---------- SELECTED EXCERPT

Command Line: Add Write Permissions to All Files and Folders
Plenty of people are experts at command line wizardry in the Linux/UNIX/*nix world, and I'd say I'm pretty comfortable with it. Anything you want to do, there's usually some uber-command that does everything in one line, probably using the -exec option, it just requires some searching and a little trial and error (with caution).
But here's one I've had trouble with. We had a directory that had mixed permissions. Specifically, the user and group were set wrong, and the permissions were set to user-write only, or rw-r--r--. I wanted to change the user and group, and set the permissions to rw-rw-r--, so that the group can write as well.
So, the first problem wasn't that bad. I can use chown with the -R flag (recursive) to change to owner. So the first command looked like this:
chown -R user *
Then, the group can be similarly changed with the chgrp command:
chgrp -R group *
I might have needed to run one extra set of commands to catch any files that start with a dot (.), since they'll be ignored by the *.
Now, the tricky part. I can use chmod to change the file permissions. The thing is, files need rw-rw-r-- (664), but directories need rwxrwx-r-x (775). I can't just run chmod -R 664 * because that would mess up directories.
So, the first solution is a little clunkly...

--------------------

TASK GOAL
Update the post on file permissions from "Command Line: Add" up to and including "error (with caution).", putting "all-in-one command" in place of "uber-command". These rows were taken from a separate source.

---------- ITEMS

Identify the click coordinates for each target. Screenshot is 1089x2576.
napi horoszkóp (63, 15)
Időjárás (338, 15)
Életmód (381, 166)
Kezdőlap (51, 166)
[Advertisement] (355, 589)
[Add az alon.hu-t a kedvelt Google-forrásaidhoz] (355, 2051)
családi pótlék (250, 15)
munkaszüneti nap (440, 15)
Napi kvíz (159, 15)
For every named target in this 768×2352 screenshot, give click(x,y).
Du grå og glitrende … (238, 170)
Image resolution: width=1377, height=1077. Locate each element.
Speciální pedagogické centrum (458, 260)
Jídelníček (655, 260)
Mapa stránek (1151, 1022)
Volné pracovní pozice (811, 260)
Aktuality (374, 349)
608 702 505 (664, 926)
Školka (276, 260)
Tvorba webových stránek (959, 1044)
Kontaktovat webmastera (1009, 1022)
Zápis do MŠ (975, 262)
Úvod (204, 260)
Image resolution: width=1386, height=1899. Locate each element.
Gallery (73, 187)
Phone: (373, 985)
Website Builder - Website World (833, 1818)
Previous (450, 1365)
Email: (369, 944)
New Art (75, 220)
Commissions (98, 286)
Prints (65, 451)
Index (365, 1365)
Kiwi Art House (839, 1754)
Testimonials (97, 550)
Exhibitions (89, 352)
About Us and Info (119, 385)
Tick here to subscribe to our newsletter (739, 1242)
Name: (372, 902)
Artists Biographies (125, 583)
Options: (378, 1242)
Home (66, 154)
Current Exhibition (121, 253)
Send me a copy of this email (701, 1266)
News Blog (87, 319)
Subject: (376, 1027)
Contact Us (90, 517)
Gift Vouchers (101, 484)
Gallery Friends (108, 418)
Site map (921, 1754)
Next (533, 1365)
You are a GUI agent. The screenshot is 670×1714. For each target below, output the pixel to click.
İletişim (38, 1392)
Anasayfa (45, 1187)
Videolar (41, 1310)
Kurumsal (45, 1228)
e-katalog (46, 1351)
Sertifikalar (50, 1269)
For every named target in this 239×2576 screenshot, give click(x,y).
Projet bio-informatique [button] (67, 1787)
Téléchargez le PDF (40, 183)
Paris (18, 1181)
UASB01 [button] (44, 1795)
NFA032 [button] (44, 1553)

--------------------

RESPONSE TO THIS TASK
Command Line: Add Write Permissions to All Files and Folders
Plenty of people are experts at command line wizardry in the Linux/UNIX/*nix world, and I'd say I'm pretty comfortable with it. Anything you want to do, there's usually some all-in-one command that does everything in one line, probably using the -exec option, it just requires some searching and a little trial and error (with caution).